The Plot Thickens
Police said two people out for a walk spotted the left foot floating in water off Westham Island on Monday morning.
Delta Police Const. Sharlene Brooks said officials are working with the B.C. Coroner's office to see if this foot is linked to any other partial remains recovered in the province.
Westham Island is at the mouth of the Fraser River, about 15 miles south of Vancouver.
"A passerby noticed a shoe floating in the water, pulled it in and notified police," Brooks said. "We're treating it as a criminal investigation."
While the similarities to the other found feet is strong, she said there's no indication this foot is related to the other cases.
"We're certainly not discounting the possibility that this may be linked to the other recovered feet, but it's just too premature and very speculative for us to even entertain that right now," she said.
The last foot was found May 22 on Kirkland Island in the Fraser River, about one mile away from Monday's discovery.
The first in the series was found nearly a year ago on Jedidiah Island in the Strait of Georgia. Within days, another right foot was found inside a man's Reebok sneaker on nearby Gabriola Island. The third was found in the same area, on the east side of Valdez Island in early February.
The origin on any of the remains is still unknown.
"This might take a long time," Brooks said. "This is not CSI." She said in order to identify the foot, other remains from the body or identifying material such as a DNA would be needed. "It's going to be pretty difficult."

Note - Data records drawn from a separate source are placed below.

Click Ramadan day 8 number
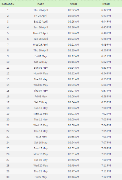Screen dimensions: 122x180 (x=8, y=50)
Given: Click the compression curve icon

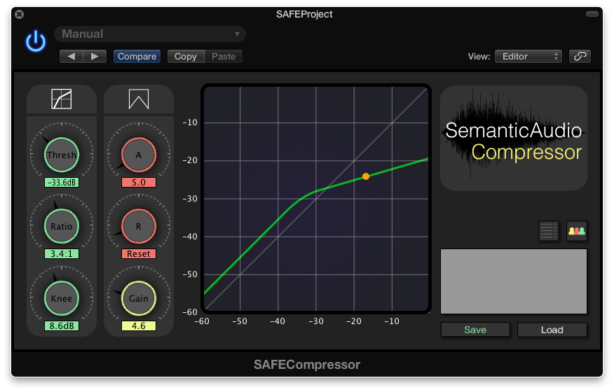Looking at the screenshot, I should pyautogui.click(x=62, y=99).
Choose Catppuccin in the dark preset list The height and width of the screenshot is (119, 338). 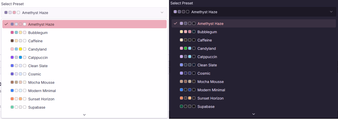tap(254, 57)
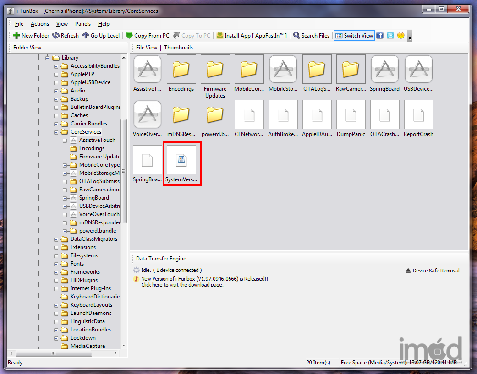The width and height of the screenshot is (477, 374).
Task: Click the smiley face toolbar icon
Action: tap(401, 35)
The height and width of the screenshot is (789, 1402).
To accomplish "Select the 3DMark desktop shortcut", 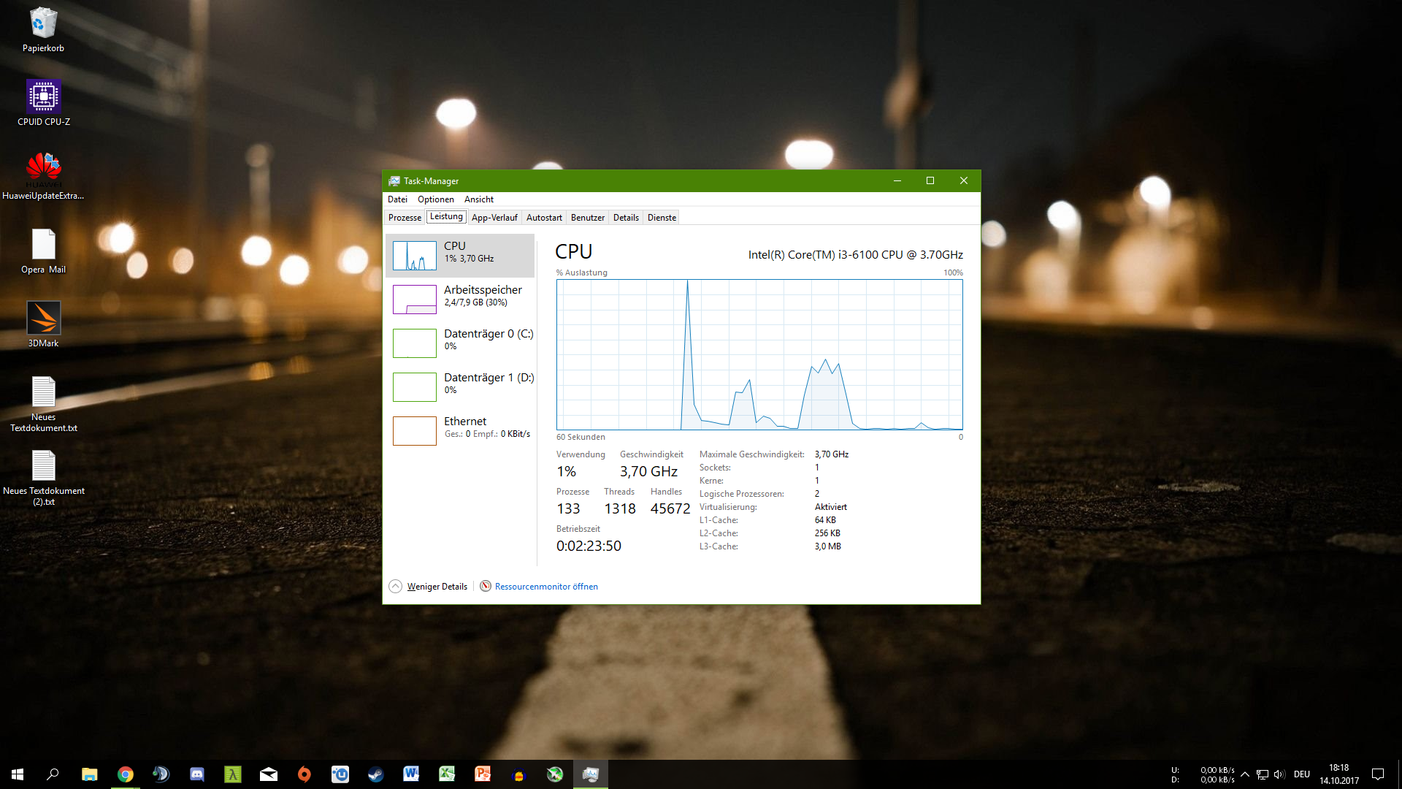I will [44, 324].
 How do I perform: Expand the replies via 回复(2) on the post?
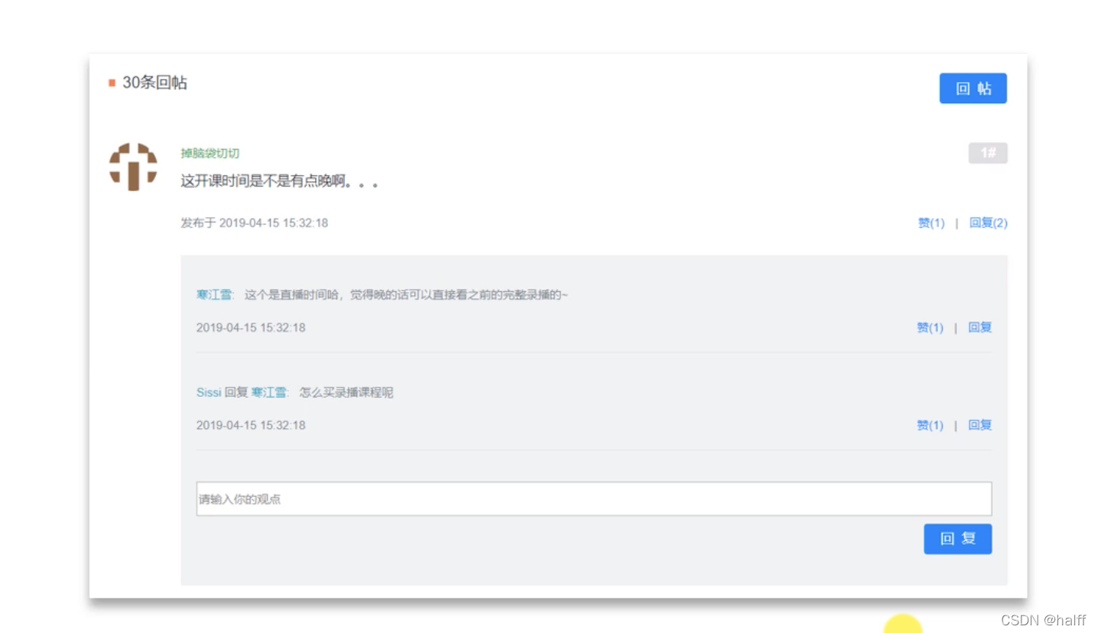(988, 222)
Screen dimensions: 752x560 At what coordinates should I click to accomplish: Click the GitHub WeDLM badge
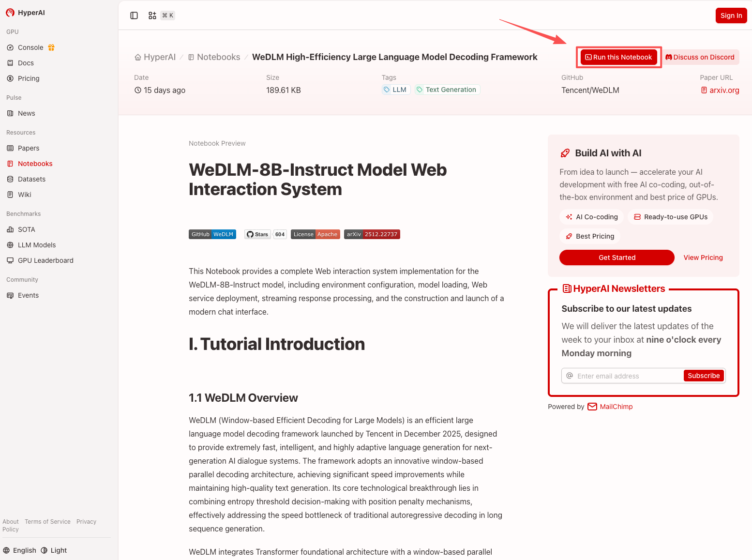[x=212, y=234]
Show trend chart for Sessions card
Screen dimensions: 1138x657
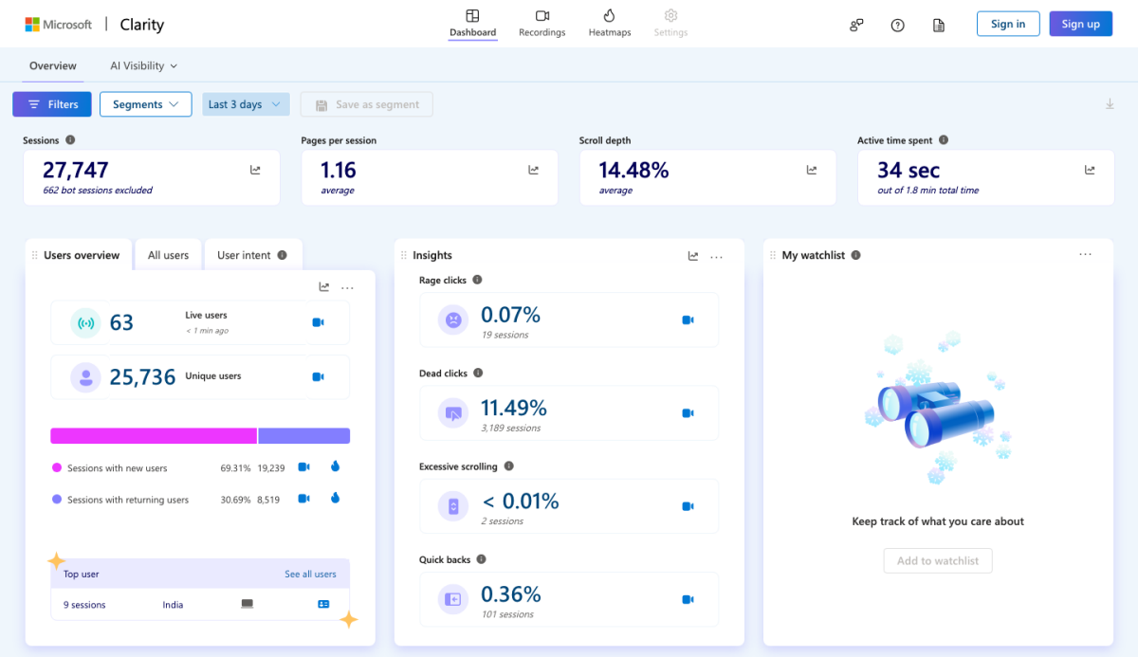coord(255,170)
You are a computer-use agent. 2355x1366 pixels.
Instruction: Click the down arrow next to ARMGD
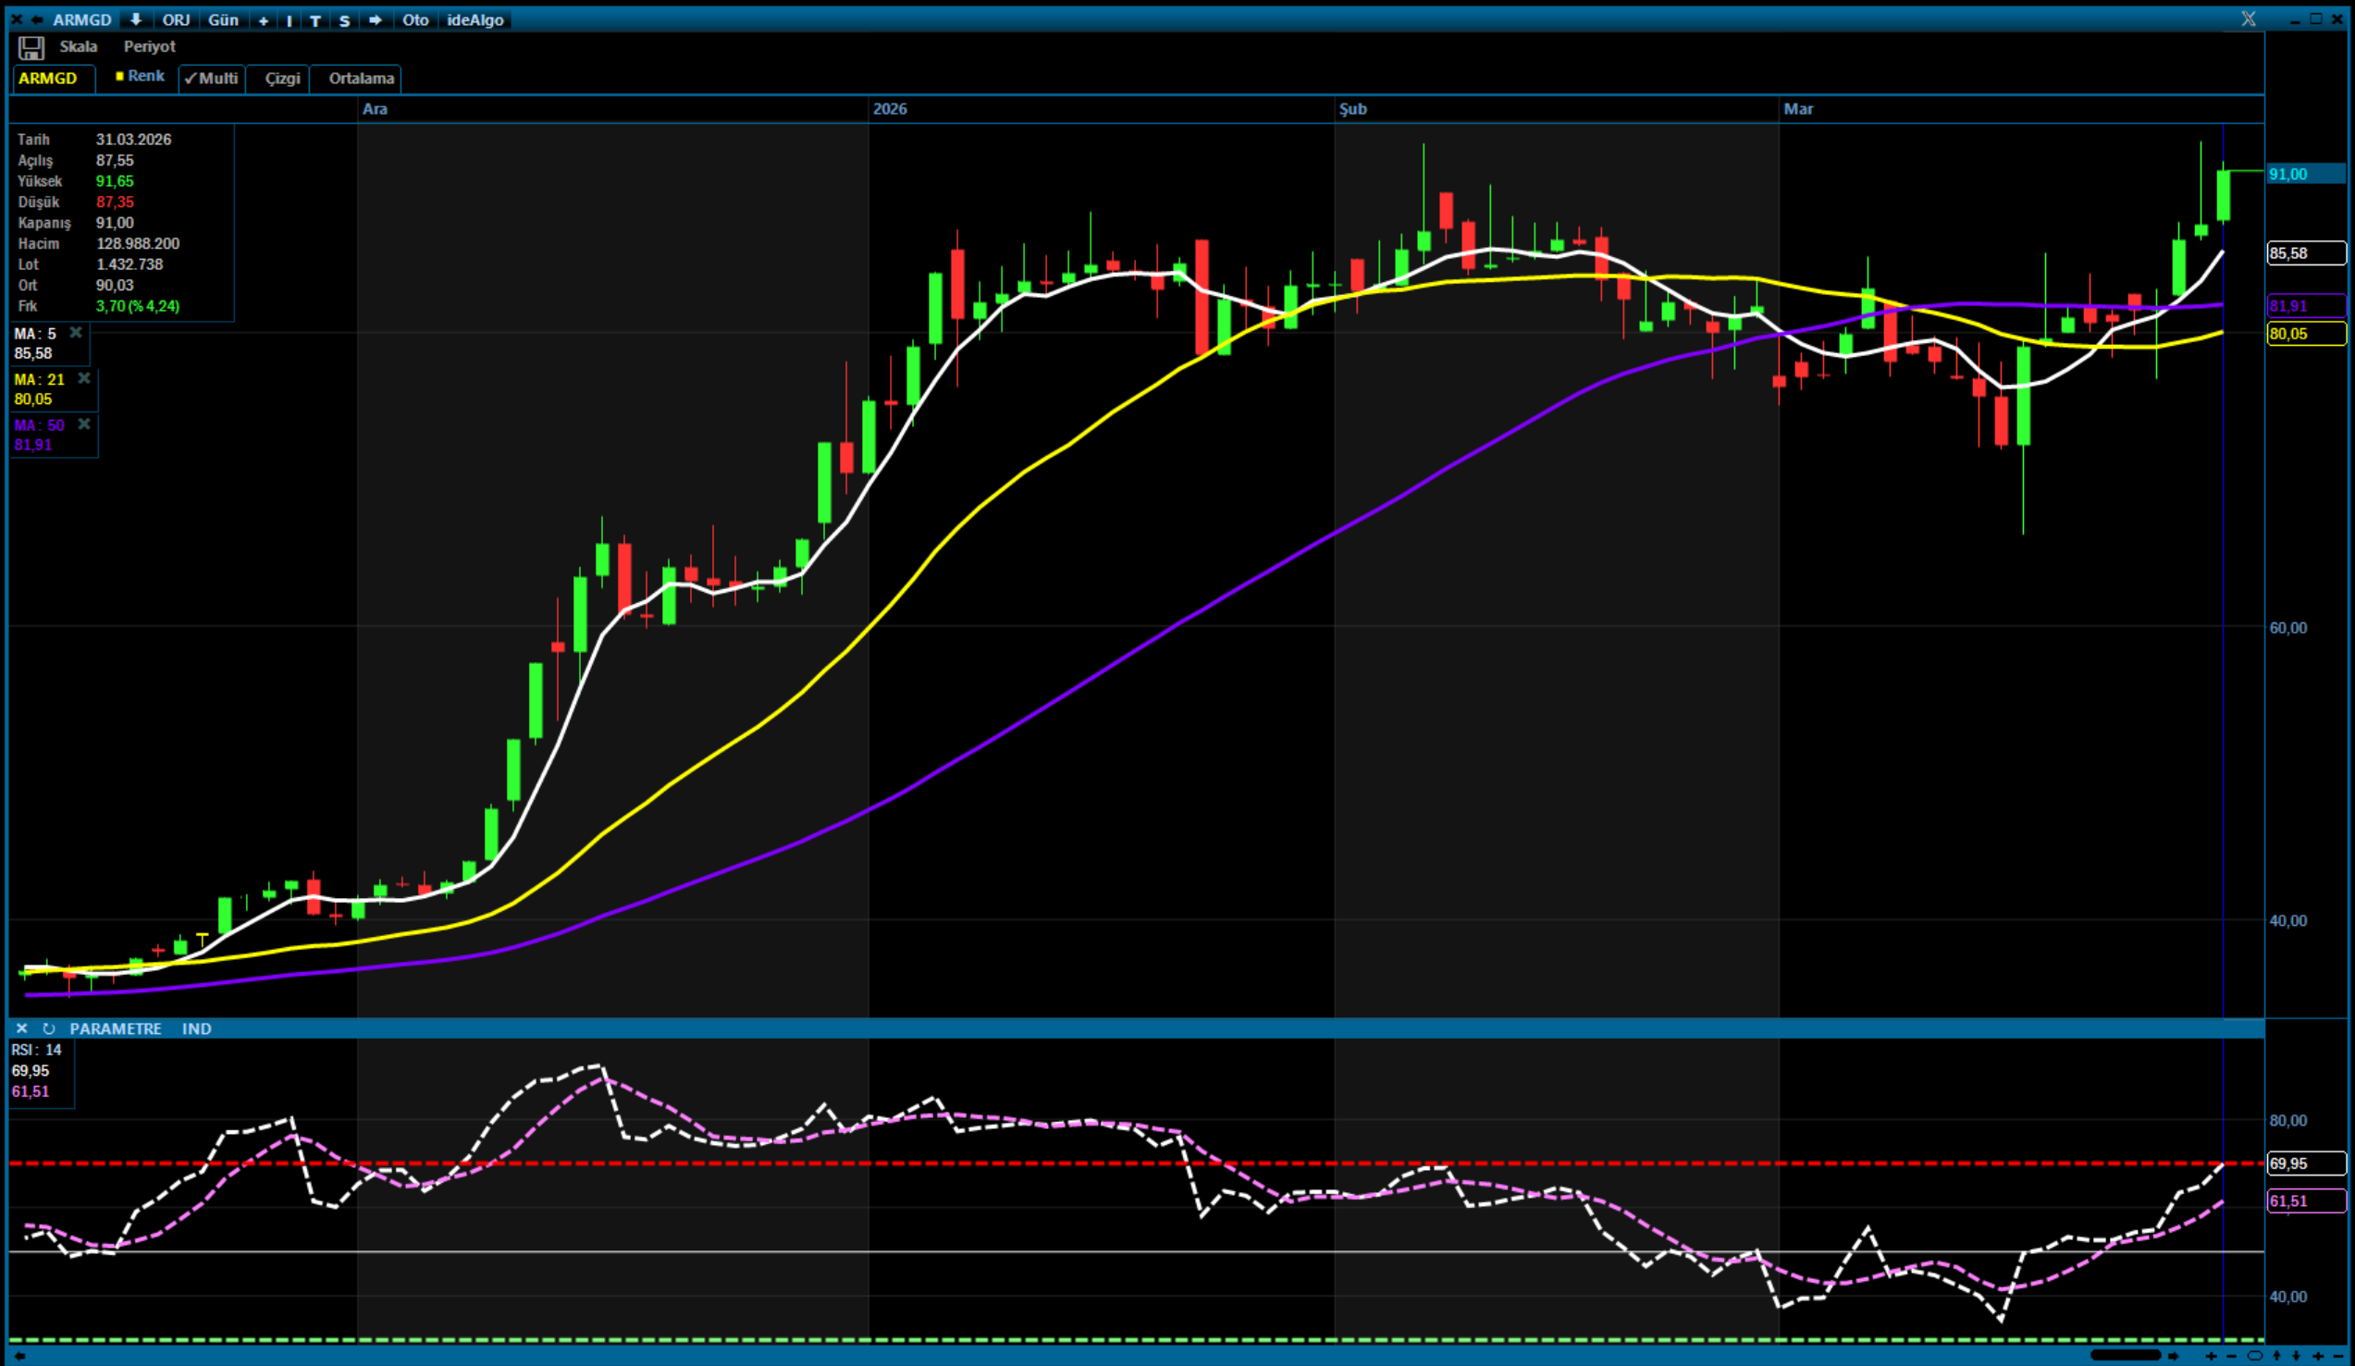coord(136,20)
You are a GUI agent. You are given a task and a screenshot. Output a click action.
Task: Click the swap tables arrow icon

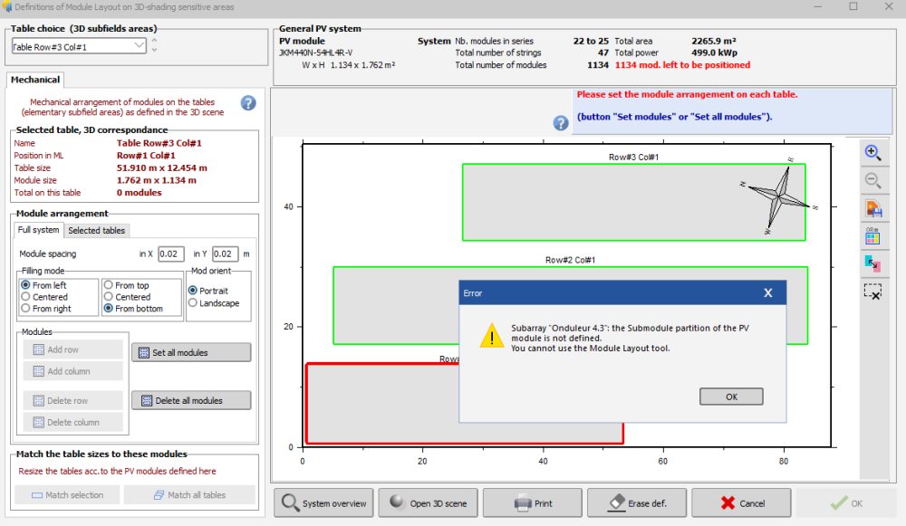[873, 263]
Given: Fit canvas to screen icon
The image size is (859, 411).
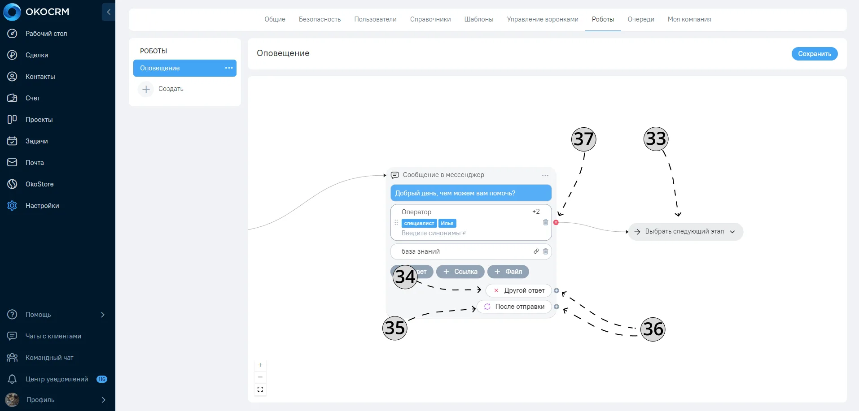Looking at the screenshot, I should point(260,389).
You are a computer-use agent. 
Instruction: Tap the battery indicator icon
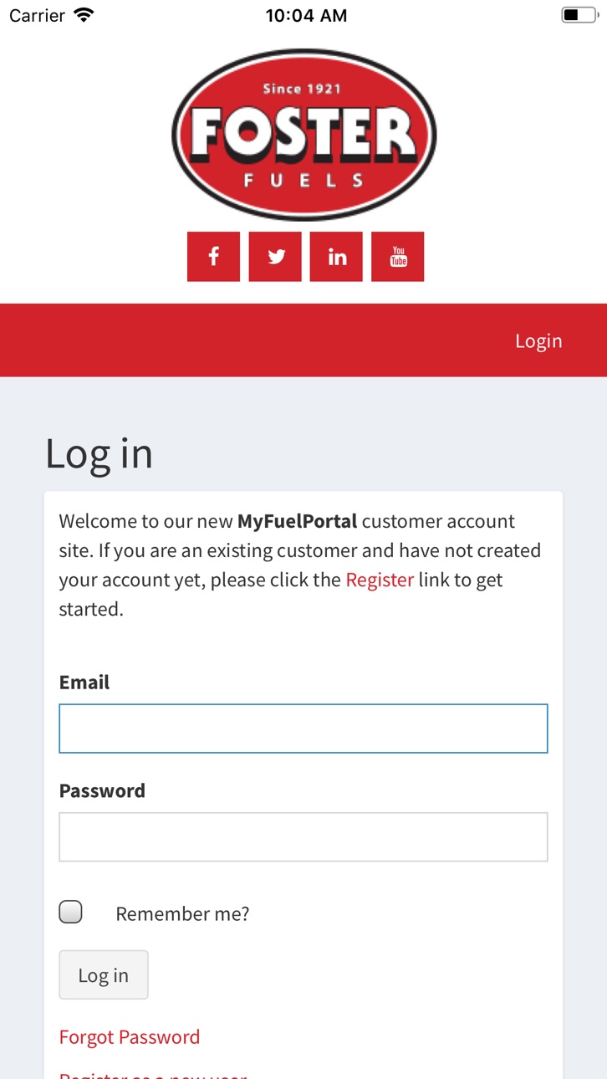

The Royal Canadian Mounted Police has said there's no evidence the feet were severed or removed from the victims' legs by force.
Curtis Ebbesmeyer, an oceanographer based in Seattle, Wash., said when a human body is submerged in the ocean, the main parts like arms, legs, hands, feet and the head are usually what come off the body.
He said his theory is that the feet came along as a result of an accident that might have happened up along the Fraser River, that washed down and spread out along the Straight of Georgia.
Ebbesmeyer said when the third foot was found the feet could have drifted from as far as 1,000 miles away. Ebbesmeyer said the feet could have been severed or detached from their bodies on their own.
Apparently, the Canadian police are still selling us their "plane crash" explanation, believing that all five feet belonged to people involved in some accident and that now, over a year later, the feet are turning up. If this is true, why has every single foot been in a sport shoe when it was found? Isn't that a bit strange?
Generally, we don't have too much faith in the way this investigation is being handled. Let's be realistic here - if we're really hypothesizing that the feet washed down the Fraser River from some accident which occurred there, how do you explain the location of the five feet?
As you can clearly see from the map, the five severed feet have been found fairly close to each other in the Georgia Strait. Now, the Fraser River flows right through downtown Vancouver and empties into the Strait. However, the currents in the Georgia Strait usually push the silty run-off from the Frasier River to the south and east of the drainage - which conflicts with the locations of three of the feet, found to the north and to the west of the mouth of the river.
And, according to experts, currents and tidal patterns are not very good evidence:
The use of oceanographic science is not routinely used in investigation, but activated when other lines of inquiry are founding wanting. Use of experienced physical oceanographers in the early stages of inquiries into a water related deaths will save time and reduce the chance of false assumptions being made by investigators. The most appropriate personnel are those with a firm grounding in fieldwork as well as numerical techniques, rather than those who have only worked at the theoretical level. Such personnel should also be familiar with the integration of weather data with hydrodynamic simulations.
So, all that speculation that is being done by those genius oceanographers working with the Canadian police should be taken with a grain of salt - these are only theories, and pretty far-fetched ones at that.
Now, we have to assume that over the past few months of this investigation, the cops have pulled the files of all missing persons in BC over the past three years, focused on the ones missing from near the Fraser River or one of its tributaries, and tried to match the severed feet to those missing people.
But the real question is: Does the "upstream river accident" theory really make sense? We think the answer is "no". Which is why we're betting that the answer to this mystery is "serial killer"... Plain and simple.
We'll keep you posted on further developments.